Safety data were consistent with other studies demonstrating the tolerability of single-drug treatment with check point inhibitors in advanced HCC (9). Adverse effects (AEs) were frequent but often related to consequences of disease rather than treatment. AEs leading to treatment abortion were reported in only 4% in the KEYNOTE-394 study, and treatment-related death occurred in only 0.7% in the two KEYNOTE studies combined.
Within recent years, randomized studies have shown that antiangiogenic therapy and immunotherapy improve outcomes compared to sorafenib in the first-line setting, both in Asian populations (10,11) and in rest of the world (6), and these treatments have become standard of care for patients with advanced HCC in good PS without contraindications (12). The population of patients eligible for immunotherapy in second line is today therefore limited. The study by Qin et al. shows that in Asian HCC patients in PS 0–1 with preserved liver function and BCLC stage B and C disease, pembrolizumab is an active and tolerable second-line treatment after sorafenib, providing a modest, but statistically significant OS benefit.
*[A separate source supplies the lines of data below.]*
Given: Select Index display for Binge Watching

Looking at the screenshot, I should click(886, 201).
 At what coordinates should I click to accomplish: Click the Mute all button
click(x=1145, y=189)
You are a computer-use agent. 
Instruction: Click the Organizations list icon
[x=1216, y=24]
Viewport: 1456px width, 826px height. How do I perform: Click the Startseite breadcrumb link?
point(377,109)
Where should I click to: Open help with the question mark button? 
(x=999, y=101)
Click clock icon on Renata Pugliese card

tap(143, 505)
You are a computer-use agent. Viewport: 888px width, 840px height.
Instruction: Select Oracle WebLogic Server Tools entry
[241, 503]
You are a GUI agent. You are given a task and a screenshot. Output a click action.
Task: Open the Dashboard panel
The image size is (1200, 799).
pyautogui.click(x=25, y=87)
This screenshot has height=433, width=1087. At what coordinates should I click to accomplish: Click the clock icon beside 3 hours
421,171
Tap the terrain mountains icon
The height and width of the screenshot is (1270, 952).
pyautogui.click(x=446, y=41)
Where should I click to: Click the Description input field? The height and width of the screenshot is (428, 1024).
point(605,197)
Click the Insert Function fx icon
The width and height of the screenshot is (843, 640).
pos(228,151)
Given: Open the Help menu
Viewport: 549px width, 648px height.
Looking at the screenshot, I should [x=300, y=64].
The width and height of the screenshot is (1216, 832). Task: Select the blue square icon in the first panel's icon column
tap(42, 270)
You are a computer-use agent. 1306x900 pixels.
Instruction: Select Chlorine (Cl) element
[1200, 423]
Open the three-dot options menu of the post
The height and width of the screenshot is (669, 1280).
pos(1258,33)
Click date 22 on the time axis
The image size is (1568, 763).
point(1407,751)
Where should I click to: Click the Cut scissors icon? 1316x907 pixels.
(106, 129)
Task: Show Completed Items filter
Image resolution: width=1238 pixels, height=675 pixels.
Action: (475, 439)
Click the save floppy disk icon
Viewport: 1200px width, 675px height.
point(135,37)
The long follow-up of patients in the KEYNOTE-349 allowed for disclosure of a striking long-term impact of pembrolizumab on PFS and OS in a minority of patients. These patients unfortunately cannot at present be identified a priori.
Other evidence-based, second-line options after progression on sorafenib or lenvatinib (5) are available, including cabozantinib (7), regorafenib (8), and ramucirumab (13). Antiangiogenic therapy combined with immunotherapy may also be considered for check-point inhibitor naïve patients, although side-effects may restrict its use in a fragile population (12). Both KEYNOTE studies of pembrolizumab in second line suffer from lack of assessments of predictive biomarkers (9). These are especially needed in the current context indicating a large benefit achieved by a minority, while the average impact is modest. In lack of predictive biomarkers for immunotherapy in HCC, close monitoring of treatment efficacy or resistance, e.g., using circulating tumor DNA (ctDNA) (14), could possibly facilitate a more personalized treatment approach and improve prognosis.
Funding: H.E. & N.C. Brogaards Legat til Kræftforskningens Fremme supported the preparation of this manuscript by an unrestricted grant.
Provenance and Peer Review: This article was commissioned by the editorial office, Chinese Clinical Oncology. The article did not undergo external peer review.
Conflicts of Interest: The author has completed the ICMJE uniform disclosure form (available at https://cco.amegroups.com/article/view/10.21037/cco-23-17/coif). ML received a research grant from and participates in a Data Safety Monitoring Board at Scandion Oncology A/S, Denmark. ML also reports that H.E. & N.C. Brogaards Legat til Kræftforskningens Fremme supported the preparation of this manuscript by an unrestricted grant. The author has no other conflicts of interest to declare.